THE PROMISE OF A DISAPPOINTMENT GIRL
A CONVERSATION WITH DELYN GREY
Musicians often refer back to some dark places and thoughts in their lives and try to turn them into best possible music they can. This is probably one of the toughest artistic processes. Personal darkness is something very intimate, and turning it into music that matters to more people than just you can be quite painstaking.
Whether that is something Toronto singer/songwriter Delyn Grey went through when she came up with her latest two singles, “Battle” and “Ghost Town” may stay a mystery for now. But listening to them, you are hit with both the dark places she visits and some exciting sounds and lyrics she comes up with.
The first thing that hits you is Grey’s exceptional voice. It has been described it as “a cross of Jeff Buckley with Patti Smith, P.J. Harvey, early Soundgarden and Adele.”
Grey seems a bit puzzled by this comparison, but also flattered at the same time. Actually, it seems that is where here main influences come from.
“I’d say, wow, HUGE shoes to fill…no pressure, right? Whoever said that definitely nailed down some major influences of mine, notably Jeff Buckley, Adele, and Soundgarden,” says Grey. “Buckley, Adele, and Cornell are arguably some of the most incredible vocalists this world has seen. It’s whacky to be compared to individuals that I idolize so greatly. I used to perform Adele songs at my piano concerts as a kid (those poor people listening). I can’t count the times I sat on my bed listening to “Grace” and “Down on the Upside” and never having felt so connected to music. Those artists gave me hope, motivation, and drive to hone my craft so that one day I could accomplish a slice of what they had.”
But Grey doesn’t just try to emulate one or all of her influences. The two singles and the forthcoming EP Disappointment Girl actually mark some sort of personal musical rebirth – rebirth that signals a Delyn Grey sound that is distinctly her own.

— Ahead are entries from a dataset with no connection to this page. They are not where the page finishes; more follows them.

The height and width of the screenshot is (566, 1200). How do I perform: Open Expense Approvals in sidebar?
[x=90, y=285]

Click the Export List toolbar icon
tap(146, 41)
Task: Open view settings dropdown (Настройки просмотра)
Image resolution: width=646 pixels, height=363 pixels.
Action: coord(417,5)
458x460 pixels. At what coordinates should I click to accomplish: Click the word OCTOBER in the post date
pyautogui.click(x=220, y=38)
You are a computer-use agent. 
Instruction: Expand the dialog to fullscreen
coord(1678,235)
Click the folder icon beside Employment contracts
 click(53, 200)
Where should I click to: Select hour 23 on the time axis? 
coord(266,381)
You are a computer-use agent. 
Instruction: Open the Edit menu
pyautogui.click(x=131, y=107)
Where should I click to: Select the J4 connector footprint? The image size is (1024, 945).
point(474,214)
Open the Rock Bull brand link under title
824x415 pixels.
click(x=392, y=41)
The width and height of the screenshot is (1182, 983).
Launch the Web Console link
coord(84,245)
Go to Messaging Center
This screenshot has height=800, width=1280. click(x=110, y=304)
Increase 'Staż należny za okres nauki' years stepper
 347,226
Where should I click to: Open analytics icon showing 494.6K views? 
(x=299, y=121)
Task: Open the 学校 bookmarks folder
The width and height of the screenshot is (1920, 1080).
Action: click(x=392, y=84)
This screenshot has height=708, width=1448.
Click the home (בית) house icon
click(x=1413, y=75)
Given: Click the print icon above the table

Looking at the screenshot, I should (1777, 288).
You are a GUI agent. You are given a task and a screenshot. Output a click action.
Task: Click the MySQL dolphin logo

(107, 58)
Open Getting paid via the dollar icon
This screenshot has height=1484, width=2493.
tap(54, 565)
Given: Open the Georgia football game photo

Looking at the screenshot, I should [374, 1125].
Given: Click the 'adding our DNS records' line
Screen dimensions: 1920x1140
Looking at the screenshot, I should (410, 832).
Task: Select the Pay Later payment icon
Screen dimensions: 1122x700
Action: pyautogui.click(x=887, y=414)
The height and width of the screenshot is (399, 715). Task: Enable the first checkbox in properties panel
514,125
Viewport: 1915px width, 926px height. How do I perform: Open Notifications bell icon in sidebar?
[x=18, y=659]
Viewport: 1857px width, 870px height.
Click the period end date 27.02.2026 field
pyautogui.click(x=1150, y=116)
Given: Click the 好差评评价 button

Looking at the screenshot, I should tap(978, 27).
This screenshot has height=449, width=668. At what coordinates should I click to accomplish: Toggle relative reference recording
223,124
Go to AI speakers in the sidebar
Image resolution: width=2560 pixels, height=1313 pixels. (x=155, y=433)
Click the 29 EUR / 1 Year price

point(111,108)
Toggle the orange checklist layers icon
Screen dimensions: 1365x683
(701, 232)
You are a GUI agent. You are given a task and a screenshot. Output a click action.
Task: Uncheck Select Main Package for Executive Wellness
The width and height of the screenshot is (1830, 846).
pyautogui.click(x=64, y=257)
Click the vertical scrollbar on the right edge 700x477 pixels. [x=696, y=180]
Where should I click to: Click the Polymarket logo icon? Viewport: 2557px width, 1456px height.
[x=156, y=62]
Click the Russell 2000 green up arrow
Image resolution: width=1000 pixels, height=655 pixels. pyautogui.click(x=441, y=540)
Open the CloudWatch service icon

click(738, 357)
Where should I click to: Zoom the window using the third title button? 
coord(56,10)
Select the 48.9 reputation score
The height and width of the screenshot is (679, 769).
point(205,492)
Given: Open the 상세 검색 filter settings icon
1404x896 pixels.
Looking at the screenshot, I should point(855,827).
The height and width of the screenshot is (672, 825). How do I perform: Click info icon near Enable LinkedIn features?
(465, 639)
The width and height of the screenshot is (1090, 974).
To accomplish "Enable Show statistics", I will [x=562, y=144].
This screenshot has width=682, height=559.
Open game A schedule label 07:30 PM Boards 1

At the same time, all that darkness she sings about for her seems to be process of harnessing deep feelings, and the music that surfaced was the product of her processing the hurt she felt.
As she explains, most of the songs that will be released on the EP were written in 2017, when Grey was just 17 years old. “I still connect to them, arguably more powerfully than when I wrote them,” explains Gray. “I love that. Early on, I shied away from giving myself away to the music and writing about real life struggles because I didn’t want people to think less of me or think that I was hungry for attention. Needless to say, I’m happy I took the jump.”
Talking about her songwriting process, Grey explains it as ebb and flow. ” I try really hard not to force anything. If I’m feeling it, I’m feeling it, and I may get a song out. Sometimes lyrics come before melody, vice versa, sometimes nothing comes for months and then handfuls of songs come flooding when I dedicate time to reconnecting with my creative world.”
As she explained elsewhere, she took the advice of producer Justin Abedin who told her to “stop trying and just let it flow.” Based on “Battle” and particularly “Ghost Town”, the advice worked.
But getting it to work was not just owing to her inborn talent but the fact that Grey took her music seriously as soon as she felt it. Her family raised her on music ‘classics,’ from Elvis, The Beatles, Elton John and David Bowie. So, it is no surprise that she started out as a choirgirl, is a trained pianist and a self-taught guitarist.
It seems that the upcoming Disappointment Girl EP could be the big break Delyn Grey deserves, particularly if it continues the promising trend of the two singles. “I haven’t made my final song selection yet, but all of the songs live in an alt-rock world. You’ll definitely hear “Ghost Town” and “Battle Influences” with dashes of newness.”
But what will that newness be? If Grey continues to release music ‘fearlessly,’ as she puts it, letting all the feelings come out, it seems that her obvious talent will prevail.
“I’m a dreamer. I can see my music in movies and show soundtracks, winning awards, and taking me around the world. I’ll always be working towards achieving that, but I’ll be satisfied so long as I do what I can to give my songs a chance at finding the people that needed them like I did when I wrote them,” says Grey as she talks about how she sees her music develop from here.
So far, the reaction to her music has astounded her in many ways, and she’s not mincing her words about it. “I’ve had 12-year-old Disney-crazed kids and 55-year-old classic rock fans tell me they love it. I think any kind of music fan can find something in my music because it’s truthful. I put everything I have into it, man. It’s the real stuff.”
And yes, Delyn Grey seems to be “the real stuff”. A disappointment girl that shows some incredible promise.